Heaven beneath Execution Rock

In the year 1960 there were more snares than wild animals in Swaziland. The entrance posts to Mlilwane Rest Camp hold testament to this – wrapped in thousands of snares recovered between 1960 to 1970. This harrowing display sharply contrasts against the abundance of wildlife now found in reserves throughout the Swazi Kingdom.

Mlilwane Reserve is found in the Ezulwini Valley or ‘Valley of Heaven’ situated below Execution Rock, a granite peak protruding skyward out of the Ngonyane Mountain: A historic Place of Persuasion for witches and enemy warriors. The park, run by a non-profit organisation does not boast the big 5 and so can be explored by car, foot, bike or horse, a rather surreal experience after a strict ‘Kruger Park’ upbringing.

One does need to keep an eye open when trying to photograph weavers and dikkops along the water banks though, as big 5 aside, the park does boast crocs and hippos.

This apparently didn’t stop a group of tourists recently from taking a quick dip. In true Swazi style they were politely and respectfully asked to refrain – fast….

During calving season mommy hippo’s bring their babies into the rest camps at night and one is warned to be on the alert for large moving objects after sunset. The animals definitely have right of way at Mlilwane. A bright change from the ’60s.

Mlilwane Reserve – Swaziland Early October 2011

Zak’s Tracks

Zak is three and he l-u-v-e-sssss trains. Always has, always will. Gran hates to waste. Always has, always……Gran loves Zak and Zak loves Gran right back. Their passions and obsessions have resulted in this bright little number which I’ve titled ‘Zak’s Tracks’ and parks off in Gran’s back-yard – waiting for Zak to come and play.

Gran claims to have been absent when the creative genes where handed around.

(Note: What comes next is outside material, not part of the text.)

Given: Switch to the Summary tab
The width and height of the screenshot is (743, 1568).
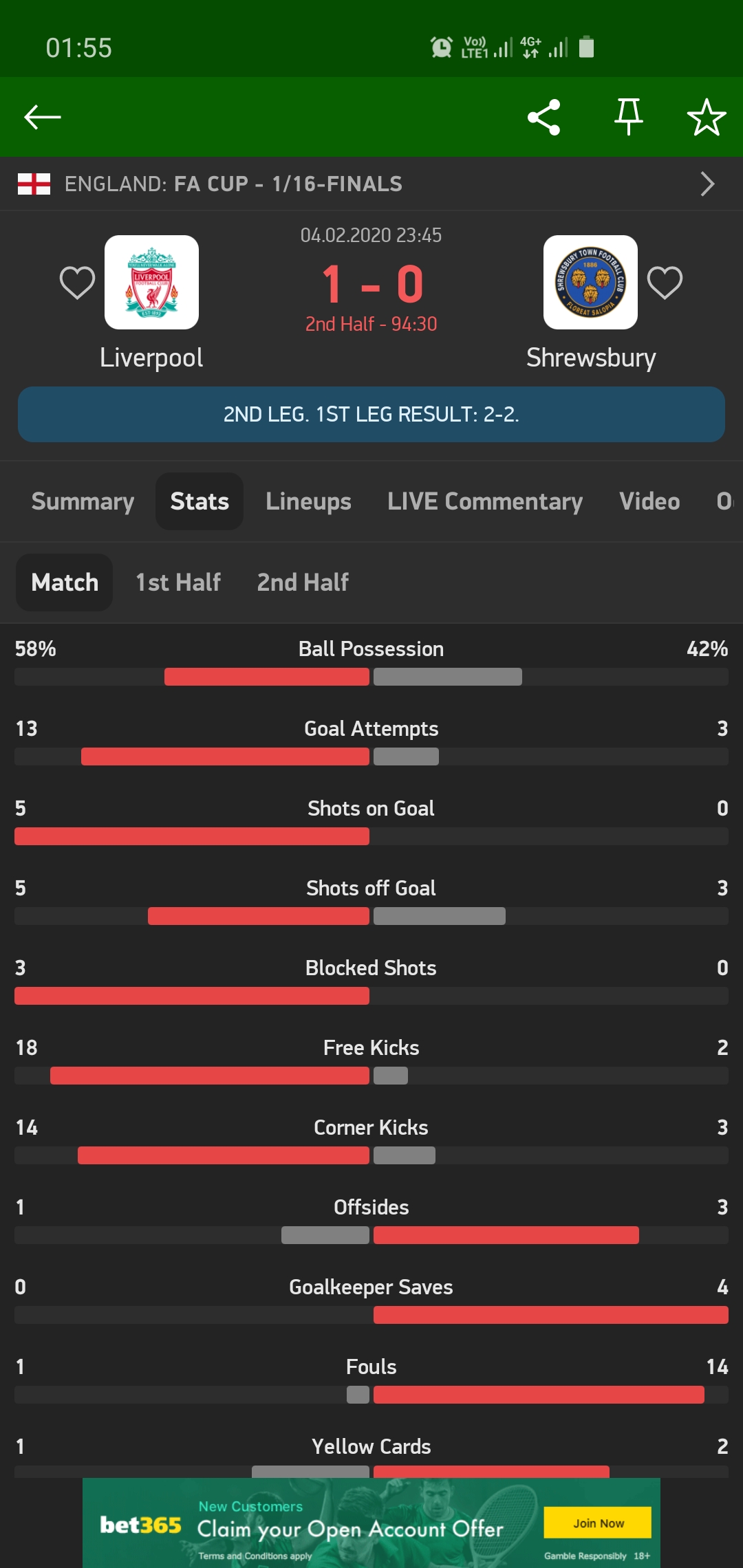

Perhaps she has just been looking for hers in the wrong place.

What next Gran? Zak really luvvvves helicopters…..

East London, South Africa – November 2011

Macadamia Nut Spring

Hole in the wall spice shops and coconut suntan oil mixed with sweat and vanilla soft-serve assault my sensory memory box when I think about time spent in Natal. A recent spring on Southdowns Nut Farm has added a third dimension to my smell repertoire.

The girls and I disappear off to the farm every now and then which in the spring  is a place full of brightness. Macadamia nut trees laden with their pollen load and beehives brought in for the bloom – rent paid with jars of liquid gold when the bees have done their job – fill the fields, and everywhere there is colour and scent.

On the farm Granny Connie and Great Aunt Edna cut a particularly bright scene, despite the dulling of their memories with each passing day. Sitting together at arm’s length in their loyal armchairs they spend their days crocheting brightly coloured blankets while sharing a collective history kept alive through the repetition of a reservoir of childhood stories. Unable to tell you what was on their lunch plate they are able to clearly remember that as young girls their mom would not let them out to play until they had engaged with one or other form of needlework. Their hands still remember.

Gran must have been around my age when my Mom gave birth to me and so has known me, her oldest grandchild, half her life. She no longer knows me. I was not there during her early years.

The Grannies require and receive 24 hour care and plenty of physical and emotional input and in return provide enormously humbling lessons in caring and mortality. My young watch and take part in the care-giving process modelled around them while they also lay down precious memories of their Great Granny to one day share with their off-spring. The rest of us are forced to recognise passing time in all its reality.

On the farm days role by with the comforting sounds of the nut machines, the bird life, and the farm dogs, with daily routines and rituals – and surrounding all this is the constant, intensely heady, dizzying, musky, sensual smell of a Natal Spring.